Task: Taking the line that contains "Task: Click the 扫描 scan button" as the first, copy each line exactly up to and including the last line below.

---------- Given entries ----------

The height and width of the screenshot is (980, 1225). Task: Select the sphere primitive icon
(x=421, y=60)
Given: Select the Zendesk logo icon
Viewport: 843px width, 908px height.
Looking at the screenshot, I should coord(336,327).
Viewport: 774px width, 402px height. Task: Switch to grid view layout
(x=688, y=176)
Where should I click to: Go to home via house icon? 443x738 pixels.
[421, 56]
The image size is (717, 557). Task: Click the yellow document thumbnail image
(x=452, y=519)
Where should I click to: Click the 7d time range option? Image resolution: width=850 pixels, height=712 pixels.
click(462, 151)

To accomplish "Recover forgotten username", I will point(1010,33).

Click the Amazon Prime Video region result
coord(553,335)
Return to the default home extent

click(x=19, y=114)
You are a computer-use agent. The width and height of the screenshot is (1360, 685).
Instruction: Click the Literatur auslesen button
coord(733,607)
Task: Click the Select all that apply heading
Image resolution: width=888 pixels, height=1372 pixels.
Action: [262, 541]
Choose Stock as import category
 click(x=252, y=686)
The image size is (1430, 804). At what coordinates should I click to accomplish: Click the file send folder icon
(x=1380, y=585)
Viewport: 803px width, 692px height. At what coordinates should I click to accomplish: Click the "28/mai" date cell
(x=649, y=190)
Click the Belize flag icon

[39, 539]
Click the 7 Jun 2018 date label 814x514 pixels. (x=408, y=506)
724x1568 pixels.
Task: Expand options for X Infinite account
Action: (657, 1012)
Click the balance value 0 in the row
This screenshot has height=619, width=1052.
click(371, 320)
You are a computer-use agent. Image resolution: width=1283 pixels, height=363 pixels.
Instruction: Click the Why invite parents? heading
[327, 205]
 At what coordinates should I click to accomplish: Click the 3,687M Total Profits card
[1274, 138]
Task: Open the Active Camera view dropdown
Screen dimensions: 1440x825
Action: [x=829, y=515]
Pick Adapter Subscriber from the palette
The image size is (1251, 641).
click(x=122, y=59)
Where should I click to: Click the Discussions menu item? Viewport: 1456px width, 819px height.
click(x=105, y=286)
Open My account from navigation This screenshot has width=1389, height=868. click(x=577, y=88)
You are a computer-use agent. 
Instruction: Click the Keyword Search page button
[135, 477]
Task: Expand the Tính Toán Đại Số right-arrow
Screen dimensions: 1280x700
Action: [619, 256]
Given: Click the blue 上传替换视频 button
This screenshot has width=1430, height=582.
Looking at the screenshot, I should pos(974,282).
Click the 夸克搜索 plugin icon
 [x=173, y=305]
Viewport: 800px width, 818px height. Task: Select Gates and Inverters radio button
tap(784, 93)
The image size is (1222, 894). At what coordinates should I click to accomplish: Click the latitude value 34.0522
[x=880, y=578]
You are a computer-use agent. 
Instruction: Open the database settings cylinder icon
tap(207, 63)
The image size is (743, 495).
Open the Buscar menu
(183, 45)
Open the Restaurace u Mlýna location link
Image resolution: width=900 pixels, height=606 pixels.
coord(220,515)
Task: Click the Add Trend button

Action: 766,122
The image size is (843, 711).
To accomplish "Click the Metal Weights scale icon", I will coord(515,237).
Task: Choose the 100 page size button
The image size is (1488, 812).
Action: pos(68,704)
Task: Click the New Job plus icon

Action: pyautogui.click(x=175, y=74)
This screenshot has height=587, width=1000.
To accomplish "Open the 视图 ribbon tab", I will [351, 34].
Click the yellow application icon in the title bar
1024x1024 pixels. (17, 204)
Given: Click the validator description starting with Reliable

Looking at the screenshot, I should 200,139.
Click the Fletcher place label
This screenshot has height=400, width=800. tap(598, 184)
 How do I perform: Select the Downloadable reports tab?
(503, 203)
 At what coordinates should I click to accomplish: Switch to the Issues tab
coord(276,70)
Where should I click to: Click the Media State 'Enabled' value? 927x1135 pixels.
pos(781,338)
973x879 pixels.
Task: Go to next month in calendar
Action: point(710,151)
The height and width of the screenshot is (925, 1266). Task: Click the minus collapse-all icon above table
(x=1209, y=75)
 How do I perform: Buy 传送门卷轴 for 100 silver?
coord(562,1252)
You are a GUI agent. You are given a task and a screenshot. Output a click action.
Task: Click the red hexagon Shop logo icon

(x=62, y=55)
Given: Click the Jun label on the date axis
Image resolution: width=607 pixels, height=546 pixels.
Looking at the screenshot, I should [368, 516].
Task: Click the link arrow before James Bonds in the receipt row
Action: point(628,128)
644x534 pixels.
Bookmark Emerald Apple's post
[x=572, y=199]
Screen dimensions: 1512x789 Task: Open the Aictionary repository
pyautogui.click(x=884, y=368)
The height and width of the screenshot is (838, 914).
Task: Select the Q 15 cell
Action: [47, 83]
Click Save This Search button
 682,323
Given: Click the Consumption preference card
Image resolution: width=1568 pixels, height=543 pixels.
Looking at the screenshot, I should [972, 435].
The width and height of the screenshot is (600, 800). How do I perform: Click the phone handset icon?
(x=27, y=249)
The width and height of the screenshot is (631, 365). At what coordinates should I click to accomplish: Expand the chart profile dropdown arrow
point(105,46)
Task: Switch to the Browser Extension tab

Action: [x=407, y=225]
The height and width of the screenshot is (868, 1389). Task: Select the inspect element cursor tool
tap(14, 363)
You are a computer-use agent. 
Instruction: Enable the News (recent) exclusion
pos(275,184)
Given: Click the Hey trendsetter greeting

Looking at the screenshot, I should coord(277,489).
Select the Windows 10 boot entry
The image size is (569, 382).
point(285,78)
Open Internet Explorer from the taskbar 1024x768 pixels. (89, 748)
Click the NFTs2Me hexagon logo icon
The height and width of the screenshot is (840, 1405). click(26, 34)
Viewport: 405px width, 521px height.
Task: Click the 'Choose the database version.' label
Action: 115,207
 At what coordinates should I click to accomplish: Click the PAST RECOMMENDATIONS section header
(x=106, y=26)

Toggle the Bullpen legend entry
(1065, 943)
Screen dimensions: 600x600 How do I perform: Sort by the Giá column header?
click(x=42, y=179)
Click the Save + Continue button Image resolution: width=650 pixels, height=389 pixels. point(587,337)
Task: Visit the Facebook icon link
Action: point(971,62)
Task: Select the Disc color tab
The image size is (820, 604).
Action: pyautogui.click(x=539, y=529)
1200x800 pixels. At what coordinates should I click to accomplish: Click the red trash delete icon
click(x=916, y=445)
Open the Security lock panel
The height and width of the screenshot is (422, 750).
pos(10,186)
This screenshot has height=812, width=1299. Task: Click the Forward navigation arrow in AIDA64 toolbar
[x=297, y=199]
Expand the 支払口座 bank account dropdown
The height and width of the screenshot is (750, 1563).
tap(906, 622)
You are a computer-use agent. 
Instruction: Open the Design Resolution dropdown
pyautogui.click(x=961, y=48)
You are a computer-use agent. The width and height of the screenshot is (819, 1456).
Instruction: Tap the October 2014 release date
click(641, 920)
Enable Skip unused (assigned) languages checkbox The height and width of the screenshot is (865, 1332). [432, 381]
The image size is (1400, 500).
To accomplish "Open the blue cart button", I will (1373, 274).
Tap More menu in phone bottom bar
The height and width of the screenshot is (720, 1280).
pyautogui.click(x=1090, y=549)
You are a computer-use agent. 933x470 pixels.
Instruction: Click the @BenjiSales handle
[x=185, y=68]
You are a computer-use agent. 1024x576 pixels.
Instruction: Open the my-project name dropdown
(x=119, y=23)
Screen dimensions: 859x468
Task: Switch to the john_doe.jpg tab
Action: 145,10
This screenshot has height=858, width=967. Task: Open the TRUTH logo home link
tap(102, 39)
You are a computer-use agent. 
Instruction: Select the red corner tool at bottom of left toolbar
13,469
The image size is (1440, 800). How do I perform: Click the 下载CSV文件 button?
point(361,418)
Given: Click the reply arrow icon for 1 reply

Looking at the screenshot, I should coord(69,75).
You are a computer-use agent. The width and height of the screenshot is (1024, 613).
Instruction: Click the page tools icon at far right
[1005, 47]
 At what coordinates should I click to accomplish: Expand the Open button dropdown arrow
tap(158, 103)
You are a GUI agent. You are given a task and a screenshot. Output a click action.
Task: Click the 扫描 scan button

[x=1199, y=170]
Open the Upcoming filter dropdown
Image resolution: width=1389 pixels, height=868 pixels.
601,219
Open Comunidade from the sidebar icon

----------

Finished task:
Task: Click the 扫描 scan button

[x=1199, y=170]
Open the Upcoming filter dropdown
Image resolution: width=1389 pixels, height=868 pixels.
601,219
Open Comunidade from the sidebar icon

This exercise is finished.